TASK GOAL =
If an entry includes an image, drop the image and copy the rest verbatim.

DATA LISTING =
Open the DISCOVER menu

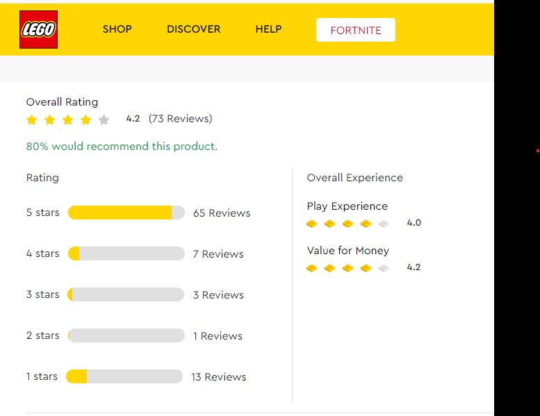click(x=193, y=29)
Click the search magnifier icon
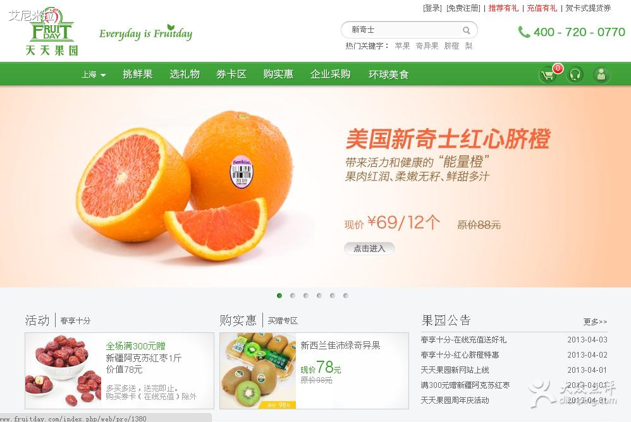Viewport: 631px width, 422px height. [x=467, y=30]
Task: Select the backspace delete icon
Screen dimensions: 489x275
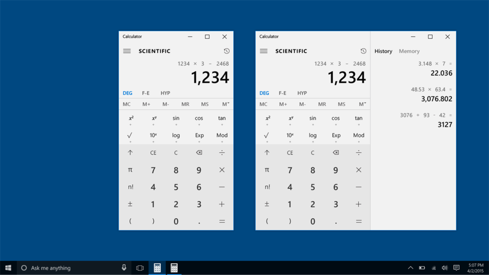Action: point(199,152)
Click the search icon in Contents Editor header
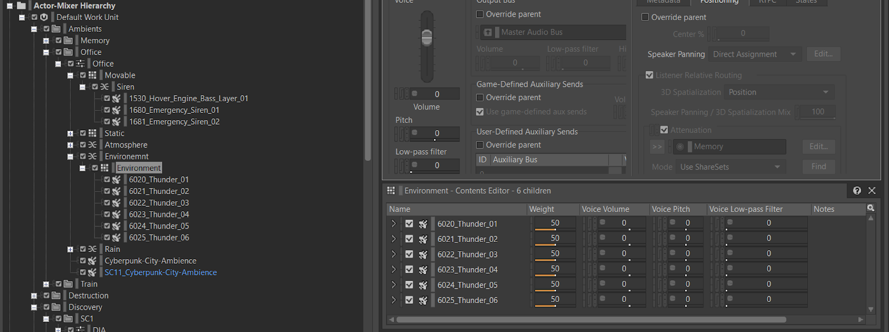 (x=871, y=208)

RESULT OF THE TASK =
Open the DISCOVER menu

click(x=193, y=29)
Click the search magnifier icon
Viewport: 631px width, 422px height. [x=467, y=30]
Task: Select the backspace delete icon
Screen dimensions: 489x275
Action: point(199,152)
Click the search icon in Contents Editor header
 (x=871, y=208)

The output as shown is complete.